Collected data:
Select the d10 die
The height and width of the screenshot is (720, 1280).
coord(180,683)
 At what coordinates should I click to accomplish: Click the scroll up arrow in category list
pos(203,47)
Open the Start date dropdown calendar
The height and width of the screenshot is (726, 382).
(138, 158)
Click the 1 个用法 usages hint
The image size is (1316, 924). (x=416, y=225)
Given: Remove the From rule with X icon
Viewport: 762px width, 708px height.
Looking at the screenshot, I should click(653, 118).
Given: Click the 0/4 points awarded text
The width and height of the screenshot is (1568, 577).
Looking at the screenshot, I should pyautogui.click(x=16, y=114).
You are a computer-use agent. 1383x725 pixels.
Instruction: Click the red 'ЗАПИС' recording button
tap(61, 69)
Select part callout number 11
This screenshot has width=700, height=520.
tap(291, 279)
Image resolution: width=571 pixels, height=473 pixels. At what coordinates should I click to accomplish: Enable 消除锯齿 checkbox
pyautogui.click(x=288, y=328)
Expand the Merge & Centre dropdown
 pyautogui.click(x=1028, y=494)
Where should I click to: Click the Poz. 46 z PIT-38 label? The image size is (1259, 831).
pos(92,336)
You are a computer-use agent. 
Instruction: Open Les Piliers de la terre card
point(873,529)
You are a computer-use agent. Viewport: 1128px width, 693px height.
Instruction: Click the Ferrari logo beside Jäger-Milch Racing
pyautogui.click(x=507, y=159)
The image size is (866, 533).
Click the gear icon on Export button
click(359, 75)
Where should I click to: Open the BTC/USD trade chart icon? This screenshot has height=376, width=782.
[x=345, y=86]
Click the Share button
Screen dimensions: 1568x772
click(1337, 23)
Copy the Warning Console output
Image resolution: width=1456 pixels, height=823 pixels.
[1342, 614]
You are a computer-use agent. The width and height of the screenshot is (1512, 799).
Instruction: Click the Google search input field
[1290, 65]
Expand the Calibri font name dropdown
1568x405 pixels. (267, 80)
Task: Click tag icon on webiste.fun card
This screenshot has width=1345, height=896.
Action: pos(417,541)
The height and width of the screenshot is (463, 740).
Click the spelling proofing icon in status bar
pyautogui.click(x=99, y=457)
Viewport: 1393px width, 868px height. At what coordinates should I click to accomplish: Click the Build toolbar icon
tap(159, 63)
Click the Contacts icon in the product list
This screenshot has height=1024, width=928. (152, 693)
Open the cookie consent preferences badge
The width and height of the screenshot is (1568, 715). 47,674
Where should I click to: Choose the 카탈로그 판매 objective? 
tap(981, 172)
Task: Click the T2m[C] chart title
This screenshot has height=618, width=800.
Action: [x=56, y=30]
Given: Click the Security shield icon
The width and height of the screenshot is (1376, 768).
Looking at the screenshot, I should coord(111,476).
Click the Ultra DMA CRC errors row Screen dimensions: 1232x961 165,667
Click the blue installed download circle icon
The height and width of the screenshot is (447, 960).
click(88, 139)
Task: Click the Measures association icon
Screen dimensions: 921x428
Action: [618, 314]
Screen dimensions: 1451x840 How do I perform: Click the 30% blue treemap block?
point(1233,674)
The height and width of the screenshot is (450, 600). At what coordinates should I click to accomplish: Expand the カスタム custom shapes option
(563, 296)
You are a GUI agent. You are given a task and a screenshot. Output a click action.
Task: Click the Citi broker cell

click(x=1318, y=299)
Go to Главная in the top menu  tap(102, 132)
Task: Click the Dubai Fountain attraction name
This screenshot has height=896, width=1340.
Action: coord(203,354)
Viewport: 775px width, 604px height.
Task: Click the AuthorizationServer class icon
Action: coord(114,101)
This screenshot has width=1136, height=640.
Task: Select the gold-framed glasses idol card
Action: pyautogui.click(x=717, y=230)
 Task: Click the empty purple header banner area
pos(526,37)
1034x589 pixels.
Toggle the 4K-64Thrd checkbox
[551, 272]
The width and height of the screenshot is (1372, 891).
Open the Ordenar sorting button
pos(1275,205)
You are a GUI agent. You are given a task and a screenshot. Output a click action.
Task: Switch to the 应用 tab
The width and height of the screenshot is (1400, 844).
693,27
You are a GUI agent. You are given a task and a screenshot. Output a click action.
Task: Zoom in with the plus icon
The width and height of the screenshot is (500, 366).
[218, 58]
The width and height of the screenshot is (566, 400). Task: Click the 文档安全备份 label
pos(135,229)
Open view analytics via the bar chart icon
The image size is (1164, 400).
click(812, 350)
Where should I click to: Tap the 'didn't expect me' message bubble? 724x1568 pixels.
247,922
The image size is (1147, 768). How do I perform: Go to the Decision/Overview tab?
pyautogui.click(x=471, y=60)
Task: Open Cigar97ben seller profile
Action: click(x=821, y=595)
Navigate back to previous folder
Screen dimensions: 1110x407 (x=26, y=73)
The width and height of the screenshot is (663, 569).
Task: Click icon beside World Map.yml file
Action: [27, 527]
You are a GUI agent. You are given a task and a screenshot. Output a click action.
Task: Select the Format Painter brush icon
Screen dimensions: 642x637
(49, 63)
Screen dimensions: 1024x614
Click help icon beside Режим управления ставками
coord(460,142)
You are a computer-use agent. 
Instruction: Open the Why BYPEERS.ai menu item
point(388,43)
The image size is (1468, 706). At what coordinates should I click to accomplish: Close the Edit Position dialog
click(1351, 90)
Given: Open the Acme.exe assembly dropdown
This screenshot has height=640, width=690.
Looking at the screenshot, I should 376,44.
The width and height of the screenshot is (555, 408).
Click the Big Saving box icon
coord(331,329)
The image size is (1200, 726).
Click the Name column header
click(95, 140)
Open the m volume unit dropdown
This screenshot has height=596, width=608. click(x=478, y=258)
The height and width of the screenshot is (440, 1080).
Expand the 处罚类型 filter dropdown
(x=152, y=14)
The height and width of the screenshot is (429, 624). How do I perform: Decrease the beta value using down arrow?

[About this task]: In this exercise, the data above is to be printed exactly.

[Task result]:
Select the d10 die
The height and width of the screenshot is (720, 1280).
coord(180,683)
 At what coordinates should I click to accomplish: Click the scroll up arrow in category list
pos(203,47)
Open the Start date dropdown calendar
The height and width of the screenshot is (726, 382).
(138, 158)
Click the 1 个用法 usages hint
The image size is (1316, 924). (x=416, y=225)
Given: Remove the From rule with X icon
Viewport: 762px width, 708px height.
Looking at the screenshot, I should click(653, 118).
Given: Click the 0/4 points awarded text
The width and height of the screenshot is (1568, 577).
Looking at the screenshot, I should pyautogui.click(x=16, y=114).
You are a computer-use agent. 1383x725 pixels.
Instruction: Click the red 'ЗАПИС' recording button
tap(61, 69)
Select part callout number 11
This screenshot has width=700, height=520.
tap(291, 279)
Image resolution: width=571 pixels, height=473 pixels. At what coordinates should I click to accomplish: Enable 消除锯齿 checkbox
pyautogui.click(x=288, y=328)
Expand the Merge & Centre dropdown
 pyautogui.click(x=1028, y=494)
Where should I click to: Click the Poz. 46 z PIT-38 label? The image size is (1259, 831).
pos(92,336)
You are a computer-use agent. 
Instruction: Open Les Piliers de la terre card
point(873,529)
You are a computer-use agent. Viewport: 1128px width, 693px height.
Instruction: Click the Ferrari logo beside Jäger-Milch Racing
pyautogui.click(x=507, y=159)
The image size is (866, 533).
Click the gear icon on Export button
click(359, 75)
Where should I click to: Open the BTC/USD trade chart icon? This screenshot has height=376, width=782.
[x=345, y=86]
Click the Share button
Screen dimensions: 1568x772
click(1337, 23)
Copy the Warning Console output
Image resolution: width=1456 pixels, height=823 pixels.
[1342, 614]
You are a computer-use agent. The width and height of the screenshot is (1512, 799).
Instruction: Click the Google search input field
[1290, 65]
Expand the Calibri font name dropdown
1568x405 pixels. (267, 80)
Task: Click tag icon on webiste.fun card
This screenshot has width=1345, height=896.
Action: pos(417,541)
The height and width of the screenshot is (463, 740).
Click the spelling proofing icon in status bar
pyautogui.click(x=99, y=457)
Viewport: 1393px width, 868px height. At what coordinates should I click to accomplish: Click the Build toolbar icon
tap(159, 63)
Click the Contacts icon in the product list
This screenshot has height=1024, width=928. (152, 693)
Open the cookie consent preferences badge
The width and height of the screenshot is (1568, 715). 47,674
Where should I click to: Choose the 카탈로그 판매 objective? 
tap(981, 172)
Task: Click the T2m[C] chart title
This screenshot has height=618, width=800.
Action: [x=56, y=30]
Given: Click the Security shield icon
The width and height of the screenshot is (1376, 768).
Looking at the screenshot, I should coord(111,476).
Click the Ultra DMA CRC errors row Screen dimensions: 1232x961 165,667
Click the blue installed download circle icon
The height and width of the screenshot is (447, 960).
click(88, 139)
Task: Click the Measures association icon
Screen dimensions: 921x428
Action: [618, 314]
Screen dimensions: 1451x840 How do I perform: Click the 30% blue treemap block?
point(1233,674)
The height and width of the screenshot is (450, 600). At what coordinates should I click to accomplish: Expand the カスタム custom shapes option
(563, 296)
You are a GUI agent. You are given a task and a screenshot. Output a click action.
Task: Click the Citi broker cell

click(x=1318, y=299)
Go to Главная in the top menu  tap(102, 132)
Task: Click the Dubai Fountain attraction name
This screenshot has height=896, width=1340.
Action: coord(203,354)
Viewport: 775px width, 604px height.
Task: Click the AuthorizationServer class icon
Action: coord(114,101)
This screenshot has width=1136, height=640.
Task: Select the gold-framed glasses idol card
Action: pyautogui.click(x=717, y=230)
 Task: Click the empty purple header banner area
pos(526,37)
1034x589 pixels.
Toggle the 4K-64Thrd checkbox
[551, 272]
The width and height of the screenshot is (1372, 891).
Open the Ordenar sorting button
pos(1275,205)
You are a GUI agent. You are given a task and a screenshot. Output a click action.
Task: Switch to the 应用 tab
The width and height of the screenshot is (1400, 844).
693,27
You are a GUI agent. You are given a task and a screenshot. Output a click action.
Task: Zoom in with the plus icon
The width and height of the screenshot is (500, 366).
[218, 58]
The width and height of the screenshot is (566, 400). Task: Click the 文档安全备份 label
pos(135,229)
Open view analytics via the bar chart icon
The image size is (1164, 400).
click(812, 350)
Where should I click to: Tap the 'didn't expect me' message bubble? 724x1568 pixels.
247,922
The image size is (1147, 768). How do I perform: Go to the Decision/Overview tab?
pyautogui.click(x=471, y=60)
Task: Open Cigar97ben seller profile
Action: click(x=821, y=595)
Navigate back to previous folder
Screen dimensions: 1110x407 (x=26, y=73)
The width and height of the screenshot is (663, 569).
Task: Click icon beside World Map.yml file
Action: [27, 527]
You are a GUI agent. You are given a task and a screenshot. Output a click action.
Task: Select the Format Painter brush icon
Screen dimensions: 642x637
(49, 63)
Screen dimensions: 1024x614
Click help icon beside Режим управления ставками
coord(460,142)
You are a computer-use agent. 
Instruction: Open the Why BYPEERS.ai menu item
point(388,43)
The image size is (1468, 706). At what coordinates should I click to accomplish: Close the Edit Position dialog
click(1351, 90)
Given: Open the Acme.exe assembly dropdown
This screenshot has height=640, width=690.
Looking at the screenshot, I should 376,44.
The width and height of the screenshot is (555, 408).
Click the Big Saving box icon
coord(331,329)
The image size is (1200, 726).
Click the Name column header
click(95, 140)
Open the m volume unit dropdown
This screenshot has height=596, width=608. click(x=478, y=258)
The height and width of the screenshot is (440, 1080).
Expand the 处罚类型 filter dropdown
(x=152, y=14)
The height and width of the screenshot is (429, 624). How do I perform: Decrease the beta value using down arrow?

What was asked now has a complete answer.